For cases such as these, we have turned to machine learning. Broadly speaking, these techniques enable computers to program themselves. We provide examples, then they generate the algorithms. Machine learning has been hugely successful in recent years, but we have also seen that it lacks the precision of explicitly programmed software. Sure, we have excellent object detectors, natural language processors, and image generators, but along with them we get hallucinations and other inaccuracies.

It would seem that we can hardly do without either machine learning or explicit programming, so a team led by researchers at MIT decided to develop a system that leverages the best of both worlds. Their approach, called natural language embedded programs (NLEPs), utilizes modern generative artificial intelligence models to do what they do best, and also to write their own computer code to provide precise answers to questions that they are likely to be uncertain about.

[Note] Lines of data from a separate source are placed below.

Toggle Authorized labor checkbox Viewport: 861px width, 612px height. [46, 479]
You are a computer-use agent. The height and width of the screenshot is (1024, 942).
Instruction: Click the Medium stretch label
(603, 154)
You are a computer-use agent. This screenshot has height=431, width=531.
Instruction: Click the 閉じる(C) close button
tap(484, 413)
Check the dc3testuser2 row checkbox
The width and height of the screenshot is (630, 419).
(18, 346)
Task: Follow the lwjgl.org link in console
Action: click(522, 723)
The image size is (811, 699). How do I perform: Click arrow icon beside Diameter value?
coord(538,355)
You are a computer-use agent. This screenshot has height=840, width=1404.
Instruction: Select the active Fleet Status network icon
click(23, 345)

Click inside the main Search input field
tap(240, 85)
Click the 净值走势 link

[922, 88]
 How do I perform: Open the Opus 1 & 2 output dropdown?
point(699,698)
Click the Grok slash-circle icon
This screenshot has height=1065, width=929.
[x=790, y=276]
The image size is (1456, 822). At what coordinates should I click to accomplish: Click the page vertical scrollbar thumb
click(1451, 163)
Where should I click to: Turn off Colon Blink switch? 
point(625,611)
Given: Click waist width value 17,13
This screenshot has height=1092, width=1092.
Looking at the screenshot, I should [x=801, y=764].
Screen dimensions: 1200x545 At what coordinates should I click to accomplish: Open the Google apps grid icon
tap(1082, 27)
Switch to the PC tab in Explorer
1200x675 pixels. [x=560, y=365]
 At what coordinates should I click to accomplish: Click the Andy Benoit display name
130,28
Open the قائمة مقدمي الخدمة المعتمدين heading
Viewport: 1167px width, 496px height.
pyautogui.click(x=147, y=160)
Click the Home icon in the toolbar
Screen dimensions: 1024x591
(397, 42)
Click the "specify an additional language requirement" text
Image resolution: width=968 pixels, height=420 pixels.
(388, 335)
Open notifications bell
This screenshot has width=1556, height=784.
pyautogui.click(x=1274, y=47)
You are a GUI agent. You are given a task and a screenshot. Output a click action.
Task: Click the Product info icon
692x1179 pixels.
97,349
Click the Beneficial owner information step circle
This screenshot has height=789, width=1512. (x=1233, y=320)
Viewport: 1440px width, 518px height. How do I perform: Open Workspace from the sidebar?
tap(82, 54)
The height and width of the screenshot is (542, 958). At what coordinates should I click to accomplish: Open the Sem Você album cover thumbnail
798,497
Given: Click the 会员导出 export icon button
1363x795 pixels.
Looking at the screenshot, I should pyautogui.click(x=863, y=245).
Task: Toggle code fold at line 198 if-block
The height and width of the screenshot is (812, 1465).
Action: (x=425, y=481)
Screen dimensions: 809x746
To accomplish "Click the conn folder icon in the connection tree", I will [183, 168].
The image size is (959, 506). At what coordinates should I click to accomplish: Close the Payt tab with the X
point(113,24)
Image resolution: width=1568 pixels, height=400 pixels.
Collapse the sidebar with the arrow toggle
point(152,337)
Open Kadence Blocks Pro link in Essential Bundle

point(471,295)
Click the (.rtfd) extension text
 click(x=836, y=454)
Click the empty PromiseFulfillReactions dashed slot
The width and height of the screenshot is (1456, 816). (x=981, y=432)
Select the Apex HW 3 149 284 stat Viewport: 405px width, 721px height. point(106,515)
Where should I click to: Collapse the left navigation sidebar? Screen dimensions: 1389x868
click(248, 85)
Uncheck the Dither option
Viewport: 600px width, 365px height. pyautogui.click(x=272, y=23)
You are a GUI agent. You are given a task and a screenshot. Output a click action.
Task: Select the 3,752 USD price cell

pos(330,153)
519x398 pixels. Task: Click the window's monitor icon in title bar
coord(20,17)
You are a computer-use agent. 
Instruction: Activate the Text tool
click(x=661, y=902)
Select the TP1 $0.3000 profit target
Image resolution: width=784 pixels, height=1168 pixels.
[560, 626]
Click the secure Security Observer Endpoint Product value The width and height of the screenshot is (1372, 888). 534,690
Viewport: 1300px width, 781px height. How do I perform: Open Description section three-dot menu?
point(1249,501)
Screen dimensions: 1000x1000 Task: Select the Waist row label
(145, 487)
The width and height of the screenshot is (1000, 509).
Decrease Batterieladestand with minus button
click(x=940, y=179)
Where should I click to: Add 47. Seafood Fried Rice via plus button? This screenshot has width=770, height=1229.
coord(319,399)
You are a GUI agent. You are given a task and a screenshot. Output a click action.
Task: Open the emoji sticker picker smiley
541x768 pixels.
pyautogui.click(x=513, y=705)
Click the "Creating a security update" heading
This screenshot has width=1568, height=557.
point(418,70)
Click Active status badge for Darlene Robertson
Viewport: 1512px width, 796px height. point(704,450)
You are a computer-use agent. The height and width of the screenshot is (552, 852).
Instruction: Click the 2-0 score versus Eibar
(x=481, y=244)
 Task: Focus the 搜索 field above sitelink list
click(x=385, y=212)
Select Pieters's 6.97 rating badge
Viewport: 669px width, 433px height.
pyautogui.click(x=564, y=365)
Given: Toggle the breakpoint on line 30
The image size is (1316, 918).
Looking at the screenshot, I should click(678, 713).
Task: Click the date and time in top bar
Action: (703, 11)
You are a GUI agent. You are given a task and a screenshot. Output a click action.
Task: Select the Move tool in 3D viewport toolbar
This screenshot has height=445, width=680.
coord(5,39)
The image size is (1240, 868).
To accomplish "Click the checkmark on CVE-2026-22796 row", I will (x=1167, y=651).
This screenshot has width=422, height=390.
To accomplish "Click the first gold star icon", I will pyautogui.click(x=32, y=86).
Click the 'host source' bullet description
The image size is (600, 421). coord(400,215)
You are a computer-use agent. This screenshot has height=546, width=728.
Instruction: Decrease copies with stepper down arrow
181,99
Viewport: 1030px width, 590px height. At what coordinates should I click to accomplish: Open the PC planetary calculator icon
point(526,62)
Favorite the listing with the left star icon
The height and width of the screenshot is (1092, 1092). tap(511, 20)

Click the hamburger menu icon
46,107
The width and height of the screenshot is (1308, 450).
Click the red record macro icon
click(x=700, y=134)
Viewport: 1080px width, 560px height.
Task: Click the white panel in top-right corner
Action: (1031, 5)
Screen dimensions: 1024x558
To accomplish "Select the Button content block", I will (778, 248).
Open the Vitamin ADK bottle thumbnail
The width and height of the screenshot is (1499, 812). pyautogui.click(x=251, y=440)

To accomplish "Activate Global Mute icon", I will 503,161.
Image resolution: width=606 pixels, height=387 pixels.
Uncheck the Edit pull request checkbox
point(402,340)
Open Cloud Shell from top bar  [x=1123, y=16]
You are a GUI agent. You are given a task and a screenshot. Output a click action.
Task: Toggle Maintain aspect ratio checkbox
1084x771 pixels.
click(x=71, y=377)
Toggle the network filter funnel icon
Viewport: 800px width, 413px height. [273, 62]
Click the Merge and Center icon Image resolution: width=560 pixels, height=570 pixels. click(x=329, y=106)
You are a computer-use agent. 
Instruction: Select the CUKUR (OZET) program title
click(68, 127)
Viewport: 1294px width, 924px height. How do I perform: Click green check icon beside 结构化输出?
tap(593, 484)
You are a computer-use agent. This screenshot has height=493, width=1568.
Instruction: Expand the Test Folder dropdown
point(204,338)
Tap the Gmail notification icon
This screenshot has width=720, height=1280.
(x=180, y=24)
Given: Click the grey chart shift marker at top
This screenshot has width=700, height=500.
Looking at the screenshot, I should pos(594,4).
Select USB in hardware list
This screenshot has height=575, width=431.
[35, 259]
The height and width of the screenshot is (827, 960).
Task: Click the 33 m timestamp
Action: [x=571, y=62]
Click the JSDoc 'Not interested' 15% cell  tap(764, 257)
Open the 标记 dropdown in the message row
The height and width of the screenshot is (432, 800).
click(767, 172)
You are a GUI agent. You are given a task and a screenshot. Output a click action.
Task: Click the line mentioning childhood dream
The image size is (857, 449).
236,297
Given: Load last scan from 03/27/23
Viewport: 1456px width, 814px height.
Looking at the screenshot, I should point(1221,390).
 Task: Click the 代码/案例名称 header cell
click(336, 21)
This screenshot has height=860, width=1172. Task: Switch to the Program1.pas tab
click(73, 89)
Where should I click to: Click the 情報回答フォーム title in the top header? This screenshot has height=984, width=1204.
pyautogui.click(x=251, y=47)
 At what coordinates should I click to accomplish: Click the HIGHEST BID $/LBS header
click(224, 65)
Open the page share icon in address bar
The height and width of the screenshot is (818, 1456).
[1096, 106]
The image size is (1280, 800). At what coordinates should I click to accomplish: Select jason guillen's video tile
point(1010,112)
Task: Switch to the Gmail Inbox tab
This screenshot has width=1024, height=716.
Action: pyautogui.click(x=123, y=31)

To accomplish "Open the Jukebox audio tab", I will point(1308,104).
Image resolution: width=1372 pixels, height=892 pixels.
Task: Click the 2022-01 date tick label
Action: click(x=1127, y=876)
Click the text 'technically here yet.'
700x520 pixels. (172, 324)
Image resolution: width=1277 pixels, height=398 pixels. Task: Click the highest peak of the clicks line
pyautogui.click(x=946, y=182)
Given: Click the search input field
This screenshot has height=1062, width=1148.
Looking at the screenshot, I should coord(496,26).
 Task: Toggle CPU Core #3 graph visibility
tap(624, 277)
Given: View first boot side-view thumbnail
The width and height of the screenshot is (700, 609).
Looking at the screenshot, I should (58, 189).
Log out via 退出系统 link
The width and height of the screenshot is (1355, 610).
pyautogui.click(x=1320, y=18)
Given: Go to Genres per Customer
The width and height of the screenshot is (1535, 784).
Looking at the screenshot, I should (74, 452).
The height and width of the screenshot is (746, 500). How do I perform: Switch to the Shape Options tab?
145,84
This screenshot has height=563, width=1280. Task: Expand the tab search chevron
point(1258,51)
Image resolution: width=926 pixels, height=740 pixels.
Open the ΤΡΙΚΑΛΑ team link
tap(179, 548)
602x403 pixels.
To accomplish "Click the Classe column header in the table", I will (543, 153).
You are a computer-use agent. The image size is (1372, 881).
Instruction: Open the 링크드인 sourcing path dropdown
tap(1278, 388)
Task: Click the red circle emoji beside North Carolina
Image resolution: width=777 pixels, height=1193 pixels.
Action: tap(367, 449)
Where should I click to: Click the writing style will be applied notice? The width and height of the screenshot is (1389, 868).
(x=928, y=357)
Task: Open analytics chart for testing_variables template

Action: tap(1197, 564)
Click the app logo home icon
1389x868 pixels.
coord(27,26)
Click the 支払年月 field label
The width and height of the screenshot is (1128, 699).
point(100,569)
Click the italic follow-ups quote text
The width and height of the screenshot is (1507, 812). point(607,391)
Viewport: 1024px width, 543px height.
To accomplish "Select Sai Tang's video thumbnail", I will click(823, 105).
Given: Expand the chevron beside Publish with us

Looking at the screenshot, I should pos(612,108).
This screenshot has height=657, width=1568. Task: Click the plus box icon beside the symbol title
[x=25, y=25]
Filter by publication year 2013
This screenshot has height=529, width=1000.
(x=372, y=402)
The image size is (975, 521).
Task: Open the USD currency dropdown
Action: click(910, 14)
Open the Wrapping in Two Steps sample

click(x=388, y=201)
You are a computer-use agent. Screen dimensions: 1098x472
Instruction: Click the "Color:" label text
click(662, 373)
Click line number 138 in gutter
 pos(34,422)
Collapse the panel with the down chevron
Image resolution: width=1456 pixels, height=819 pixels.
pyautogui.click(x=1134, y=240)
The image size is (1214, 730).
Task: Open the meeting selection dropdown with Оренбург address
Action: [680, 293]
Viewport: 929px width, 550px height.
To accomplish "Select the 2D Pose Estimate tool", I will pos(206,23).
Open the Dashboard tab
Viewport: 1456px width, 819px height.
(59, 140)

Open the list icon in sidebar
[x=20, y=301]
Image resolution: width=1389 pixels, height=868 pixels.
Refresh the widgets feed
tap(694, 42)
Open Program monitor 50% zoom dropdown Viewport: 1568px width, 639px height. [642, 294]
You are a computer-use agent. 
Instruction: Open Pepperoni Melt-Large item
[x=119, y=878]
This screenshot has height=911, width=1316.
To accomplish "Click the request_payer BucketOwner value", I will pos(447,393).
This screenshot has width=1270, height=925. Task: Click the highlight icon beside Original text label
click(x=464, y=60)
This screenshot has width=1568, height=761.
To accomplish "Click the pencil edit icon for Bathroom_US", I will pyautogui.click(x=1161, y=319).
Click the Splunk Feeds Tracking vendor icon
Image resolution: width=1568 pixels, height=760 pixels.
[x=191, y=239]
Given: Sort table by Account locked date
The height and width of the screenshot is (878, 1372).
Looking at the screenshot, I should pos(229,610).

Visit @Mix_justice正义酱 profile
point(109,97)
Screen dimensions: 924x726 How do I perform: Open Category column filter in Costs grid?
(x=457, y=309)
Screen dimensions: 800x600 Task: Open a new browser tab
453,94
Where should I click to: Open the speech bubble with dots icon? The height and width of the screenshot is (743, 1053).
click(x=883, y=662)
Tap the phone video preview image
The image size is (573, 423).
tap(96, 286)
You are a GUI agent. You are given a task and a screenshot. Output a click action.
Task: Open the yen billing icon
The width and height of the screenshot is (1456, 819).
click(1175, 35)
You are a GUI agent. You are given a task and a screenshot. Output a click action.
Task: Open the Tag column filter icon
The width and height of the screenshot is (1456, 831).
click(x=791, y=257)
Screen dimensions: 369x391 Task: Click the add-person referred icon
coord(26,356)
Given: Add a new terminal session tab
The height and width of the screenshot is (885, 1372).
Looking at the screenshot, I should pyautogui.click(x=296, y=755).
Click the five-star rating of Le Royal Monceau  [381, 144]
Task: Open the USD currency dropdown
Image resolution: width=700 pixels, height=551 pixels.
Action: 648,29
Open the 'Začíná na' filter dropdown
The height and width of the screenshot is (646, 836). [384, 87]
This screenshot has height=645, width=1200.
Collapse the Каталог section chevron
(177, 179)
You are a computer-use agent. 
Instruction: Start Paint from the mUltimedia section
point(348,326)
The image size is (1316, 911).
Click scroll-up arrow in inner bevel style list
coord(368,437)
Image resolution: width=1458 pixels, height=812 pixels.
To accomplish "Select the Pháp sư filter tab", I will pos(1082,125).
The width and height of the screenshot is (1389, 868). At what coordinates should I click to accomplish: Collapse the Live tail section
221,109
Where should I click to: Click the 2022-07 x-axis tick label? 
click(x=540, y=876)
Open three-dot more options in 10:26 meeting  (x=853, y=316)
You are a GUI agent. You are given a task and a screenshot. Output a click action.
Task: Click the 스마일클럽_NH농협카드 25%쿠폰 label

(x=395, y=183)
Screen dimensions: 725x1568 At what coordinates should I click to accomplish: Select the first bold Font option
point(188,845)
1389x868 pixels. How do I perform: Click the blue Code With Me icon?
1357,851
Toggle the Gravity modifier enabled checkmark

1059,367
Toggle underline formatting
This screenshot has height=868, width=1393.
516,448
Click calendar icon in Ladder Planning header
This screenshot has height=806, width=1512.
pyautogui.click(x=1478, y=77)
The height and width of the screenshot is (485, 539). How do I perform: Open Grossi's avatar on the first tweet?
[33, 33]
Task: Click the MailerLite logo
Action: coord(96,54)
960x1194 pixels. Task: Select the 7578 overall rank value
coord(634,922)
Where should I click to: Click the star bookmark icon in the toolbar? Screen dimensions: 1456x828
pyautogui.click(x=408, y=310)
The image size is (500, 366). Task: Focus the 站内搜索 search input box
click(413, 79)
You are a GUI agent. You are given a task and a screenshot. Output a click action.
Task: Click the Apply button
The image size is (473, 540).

Specifically, the team is using large language models (LLMs), such as those that power Meta AI’s Llama, to parse a user’s prompts and answer their questions. When the user’s questions get into a gray area where the algorithm may be inaccurate, the LLM is instructed to write a Python program to answer them. The output of the program is then fed back into the LLM so that the results can be reported to the user in natural language. From the user’s perspective, the generation and execution of code is completely transparent.

Using this novel approach, an LLM can be leveraged to provide more accurate answers in areas where they typically struggle, such as in math, data analysis, and symbolic reasoning. The generated source code also provides developers with insights into the operation of the model that can assist them in understanding its reasoning and also in improving and fine-tuning the system.

When looking at a variety of symbolic reasoning, instruction-following, and text classification tasks, the researchers found that NLEPs achieve a better than 90 percent level of accuracy. This was a significant boost in performance over standard LLMs lacking NLEP capabilities. The technique also helps to avoid the need to retrain a model for a specific task, which can be very costly.

This is a relatively simple method to implement, so it could be very useful in a wide range of use cases. It was noted, however, that NLEP does not work well on smaller models that were trained on more limited datasets, so it does require the use of large LLMs, which can be expensive to operate. The team is hoping to address this present issue, however, and bring NLEPs to even small LLMs in the near future.